┌──
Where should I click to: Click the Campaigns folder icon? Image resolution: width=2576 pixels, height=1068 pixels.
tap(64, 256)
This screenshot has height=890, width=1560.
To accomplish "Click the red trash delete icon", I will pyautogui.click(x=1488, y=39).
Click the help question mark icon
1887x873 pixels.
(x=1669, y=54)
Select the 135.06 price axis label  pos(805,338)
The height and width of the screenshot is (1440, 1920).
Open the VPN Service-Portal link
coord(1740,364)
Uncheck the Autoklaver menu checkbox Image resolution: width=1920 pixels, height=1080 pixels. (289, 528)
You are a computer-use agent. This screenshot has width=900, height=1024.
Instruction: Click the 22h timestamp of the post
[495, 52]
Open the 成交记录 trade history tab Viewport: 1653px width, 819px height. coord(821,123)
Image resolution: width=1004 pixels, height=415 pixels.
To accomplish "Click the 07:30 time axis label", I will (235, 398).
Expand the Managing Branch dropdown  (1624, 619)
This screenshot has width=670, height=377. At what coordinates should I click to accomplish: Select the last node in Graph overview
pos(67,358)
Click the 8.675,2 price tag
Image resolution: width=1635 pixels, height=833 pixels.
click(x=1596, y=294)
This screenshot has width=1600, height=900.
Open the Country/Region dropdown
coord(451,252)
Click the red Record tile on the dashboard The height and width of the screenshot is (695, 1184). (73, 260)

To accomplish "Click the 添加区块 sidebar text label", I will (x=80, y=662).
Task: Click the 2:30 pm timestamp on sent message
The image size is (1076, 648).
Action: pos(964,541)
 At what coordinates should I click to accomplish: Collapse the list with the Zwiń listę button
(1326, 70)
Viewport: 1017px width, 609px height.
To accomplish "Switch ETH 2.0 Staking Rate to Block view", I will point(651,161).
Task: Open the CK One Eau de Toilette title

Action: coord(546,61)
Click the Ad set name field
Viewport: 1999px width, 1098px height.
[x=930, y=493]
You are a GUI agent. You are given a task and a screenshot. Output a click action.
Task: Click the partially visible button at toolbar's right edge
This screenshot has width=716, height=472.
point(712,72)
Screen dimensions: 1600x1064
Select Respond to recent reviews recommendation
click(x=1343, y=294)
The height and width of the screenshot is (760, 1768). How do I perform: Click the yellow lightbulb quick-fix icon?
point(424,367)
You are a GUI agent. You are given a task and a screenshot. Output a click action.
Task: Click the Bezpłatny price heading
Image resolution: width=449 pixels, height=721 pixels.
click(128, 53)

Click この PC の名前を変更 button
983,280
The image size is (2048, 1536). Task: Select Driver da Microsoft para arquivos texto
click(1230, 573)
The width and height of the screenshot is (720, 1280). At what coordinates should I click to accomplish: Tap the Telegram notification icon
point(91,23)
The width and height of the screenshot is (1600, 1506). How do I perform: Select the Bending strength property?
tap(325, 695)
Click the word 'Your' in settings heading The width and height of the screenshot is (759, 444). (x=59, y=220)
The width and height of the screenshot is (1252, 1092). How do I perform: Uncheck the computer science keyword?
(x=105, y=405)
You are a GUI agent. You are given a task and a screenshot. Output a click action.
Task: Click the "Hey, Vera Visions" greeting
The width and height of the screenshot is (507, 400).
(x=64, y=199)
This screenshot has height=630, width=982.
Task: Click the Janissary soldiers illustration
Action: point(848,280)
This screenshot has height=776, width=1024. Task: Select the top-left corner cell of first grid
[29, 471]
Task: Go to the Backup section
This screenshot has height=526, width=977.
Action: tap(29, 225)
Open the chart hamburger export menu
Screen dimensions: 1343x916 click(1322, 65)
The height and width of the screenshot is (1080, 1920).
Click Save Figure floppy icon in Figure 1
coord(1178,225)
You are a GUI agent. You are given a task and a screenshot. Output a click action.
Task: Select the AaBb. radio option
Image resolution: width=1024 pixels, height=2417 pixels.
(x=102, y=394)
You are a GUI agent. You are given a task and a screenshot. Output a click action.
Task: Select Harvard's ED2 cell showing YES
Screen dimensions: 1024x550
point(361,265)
└──
• PROBLEM STATEMENT:
Return every one of the records above verbatim, line for line, changing nothing.

• EXERCISE OUTPUT:
Where should I click to: Click the Campaigns folder icon? Image resolution: width=2576 pixels, height=1068 pixels.
tap(64, 256)
This screenshot has height=890, width=1560.
To accomplish "Click the red trash delete icon", I will pyautogui.click(x=1488, y=39).
Click the help question mark icon
1887x873 pixels.
(x=1669, y=54)
Select the 135.06 price axis label  pos(805,338)
The height and width of the screenshot is (1440, 1920).
Open the VPN Service-Portal link
coord(1740,364)
Uncheck the Autoklaver menu checkbox Image resolution: width=1920 pixels, height=1080 pixels. (289, 528)
You are a computer-use agent. This screenshot has width=900, height=1024.
Instruction: Click the 22h timestamp of the post
[495, 52]
Open the 成交记录 trade history tab Viewport: 1653px width, 819px height. coord(821,123)
Image resolution: width=1004 pixels, height=415 pixels.
To accomplish "Click the 07:30 time axis label", I will (235, 398).
Expand the Managing Branch dropdown  (1624, 619)
This screenshot has width=670, height=377. At what coordinates should I click to accomplish: Select the last node in Graph overview
pos(67,358)
Click the 8.675,2 price tag
Image resolution: width=1635 pixels, height=833 pixels.
click(x=1596, y=294)
This screenshot has width=1600, height=900.
Open the Country/Region dropdown
coord(451,252)
Click the red Record tile on the dashboard The height and width of the screenshot is (695, 1184). (73, 260)

To accomplish "Click the 添加区块 sidebar text label", I will (x=80, y=662).
Task: Click the 2:30 pm timestamp on sent message
The image size is (1076, 648).
Action: pos(964,541)
 At what coordinates should I click to accomplish: Collapse the list with the Zwiń listę button
(1326, 70)
Viewport: 1017px width, 609px height.
To accomplish "Switch ETH 2.0 Staking Rate to Block view", I will point(651,161).
Task: Open the CK One Eau de Toilette title

Action: coord(546,61)
Click the Ad set name field
Viewport: 1999px width, 1098px height.
[x=930, y=493]
You are a GUI agent. You are given a task and a screenshot. Output a click action.
Task: Click the partially visible button at toolbar's right edge
This screenshot has width=716, height=472.
point(712,72)
Screen dimensions: 1600x1064
Select Respond to recent reviews recommendation
click(x=1343, y=294)
The height and width of the screenshot is (760, 1768). How do I perform: Click the yellow lightbulb quick-fix icon?
point(424,367)
You are a GUI agent. You are given a task and a screenshot. Output a click action.
Task: Click the Bezpłatny price heading
Image resolution: width=449 pixels, height=721 pixels.
click(128, 53)

Click この PC の名前を変更 button
983,280
The image size is (2048, 1536). Task: Select Driver da Microsoft para arquivos texto
click(1230, 573)
The width and height of the screenshot is (720, 1280). At what coordinates should I click to accomplish: Tap the Telegram notification icon
point(91,23)
The width and height of the screenshot is (1600, 1506). How do I perform: Select the Bending strength property?
tap(325, 695)
Click the word 'Your' in settings heading The width and height of the screenshot is (759, 444). (x=59, y=220)
The width and height of the screenshot is (1252, 1092). How do I perform: Uncheck the computer science keyword?
(x=105, y=405)
You are a GUI agent. You are given a task and a screenshot. Output a click action.
Task: Click the "Hey, Vera Visions" greeting
The width and height of the screenshot is (507, 400).
(x=64, y=199)
This screenshot has height=630, width=982.
Task: Click the Janissary soldiers illustration
Action: point(848,280)
This screenshot has height=776, width=1024. Task: Select the top-left corner cell of first grid
[29, 471]
Task: Go to the Backup section
This screenshot has height=526, width=977.
Action: tap(29, 225)
Open the chart hamburger export menu
Screen dimensions: 1343x916 click(1322, 65)
The height and width of the screenshot is (1080, 1920).
Click Save Figure floppy icon in Figure 1
coord(1178,225)
You are a GUI agent. You are given a task and a screenshot. Output a click action.
Task: Select the AaBb. radio option
Image resolution: width=1024 pixels, height=2417 pixels.
(x=102, y=394)
You are a GUI agent. You are given a task and a screenshot. Output a click action.
Task: Select Harvard's ED2 cell showing YES
Screen dimensions: 1024x550
point(361,265)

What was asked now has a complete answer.